### [引用本文]
-*-*-

水燿通信とは
目次

302号

イナゴ捕りのことなど

『古季語と遊ぶ』(角川選書)から

 第一線で活躍する主に関西在住の俳人たちが、生活環境の変化によって消えつつある季語の中から、古い生活に裏打ちされた季語を持ち寄って句会を始めた。平成2年から始められたこの句会の様子を、参加者のひとり宇多喜代子がまとめたものがこの『古季語と遊ぶ』である。俳句を作る人にとっては有名俳人のお手並み拝見といった楽しみもあろうが、俳句は鑑賞するだけという私には、それぞれの季語にまつわる宇多喜代子の解説がなかなか面白かった。なにしろ宇多は、俳人として活躍する一方、日本の古い生活習慣、食生活に大きな関心を持ち、古い文献を読み込み、中国雲南省の山奥の村を度々訪れては土地の人たちとの交流を楽しみながら今に残る様々な風習、生活のあり方を学び、日本の各地を訪ねて古老の話を聞き、また自ら多少の畑を耕して黒米を作ったりと、旺盛な学ぶ姿勢と健康を武器に実に精力的に動いている人であり、日本の農耕の歴史的変遷、雑穀などに対しても並々ならぬ知識を有していて、『古季語と遊ぶ』にはそのような宇多の片鱗を窺わせる多くの興味深い事柄が語られているからである。

-*-*-

### [提供データ]
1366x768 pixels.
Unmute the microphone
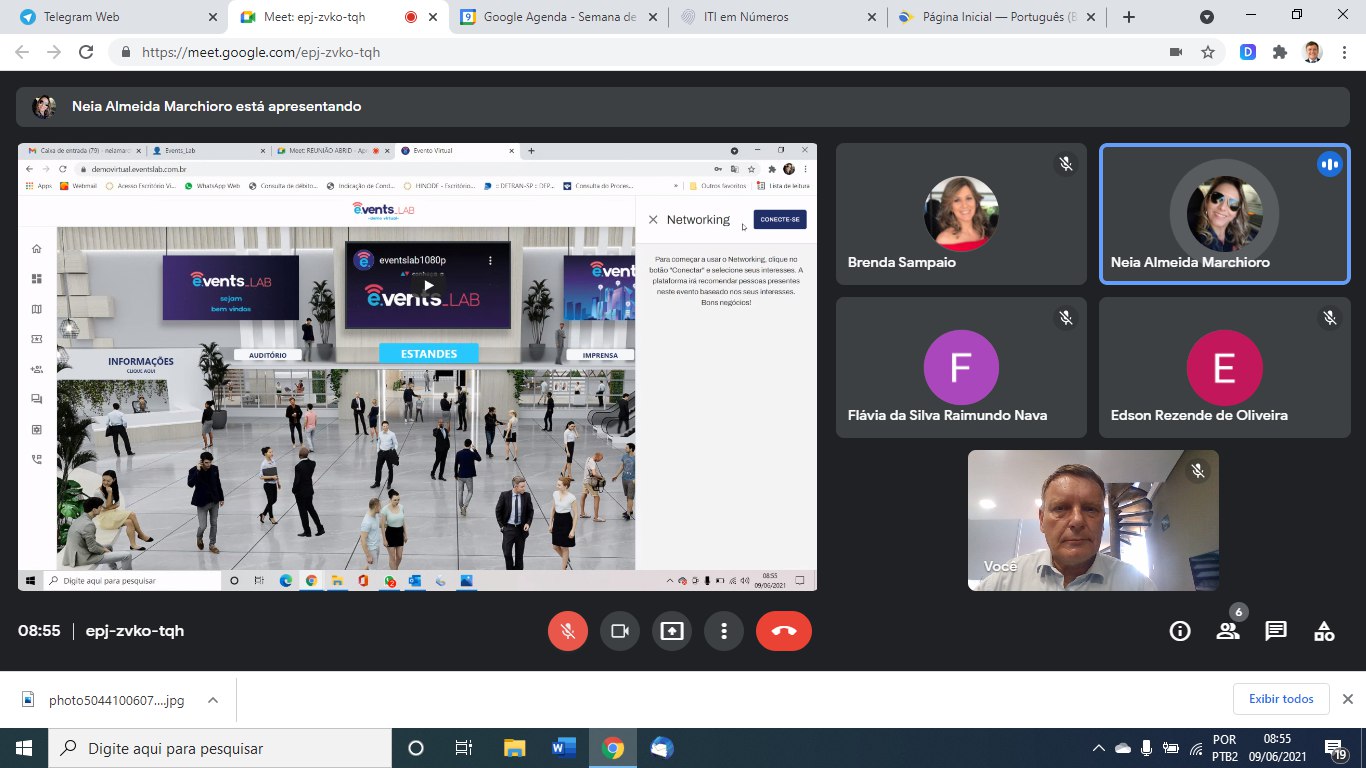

-*-*-

### [練習問題]
(A) 引用本文のうち、「第一線で活躍する主に関西在住」から「柄が語られているからである。」までを、終わりの語句も含めて一字一句違えずに書き写せ。
(B) 引用本文に基づき、次の問いに答えよ。
(i) 句会が始められたのは何年か。
(ii) 宇多喜代子が度々訪れているのは、中国のどこの村か。
(iii) 宇多喜代子が自ら畑を耕して作っているものは何か。

### [問題の解答]
(A)
第一線で活躍する主に関西在住の俳人たちが、生活環境の変化によって消えつつある季語の中から、古い生活に裏打ちされた季語を持ち寄って句会を始めた。平成2年から始められたこの句会の様子を、参加者のひとり宇多喜代子がまとめたものがこの『古季語と遊ぶ』である。俳句を作る人にとっては有名俳人のお手並み拝見といった楽しみもあろうが、俳句は鑑賞するだけという私には、それぞれの季語にまつわる宇多喜代子の解説がなかなか面白かった。なにしろ宇多は、俳人として活躍する一方、日本の古い生活習慣、食生活に大きな関心を持ち、古い文献を読み込み、中国雲南省の山奥の村を度々訪れては土地の人たちとの交流を楽しみながら今に残る様々な風習、生活のあり方を学び、日本の各地を訪ねて古老の話を聞き、また自ら多少の畑を耕して黒米を作ったりと、旺盛な学ぶ姿勢と健康を武器に実に精力的に動いている人であり、日本の農耕の歴史的変遷、雑穀などに対しても並々ならぬ知識を有していて、『古季語と遊ぶ』にはそのような宇多の片鱗を窺わせる多くの興味深い事柄が語られているからである。

(B)
(i) 平成2年
(ii) 雲南省の山奥の村
(iii) 黒米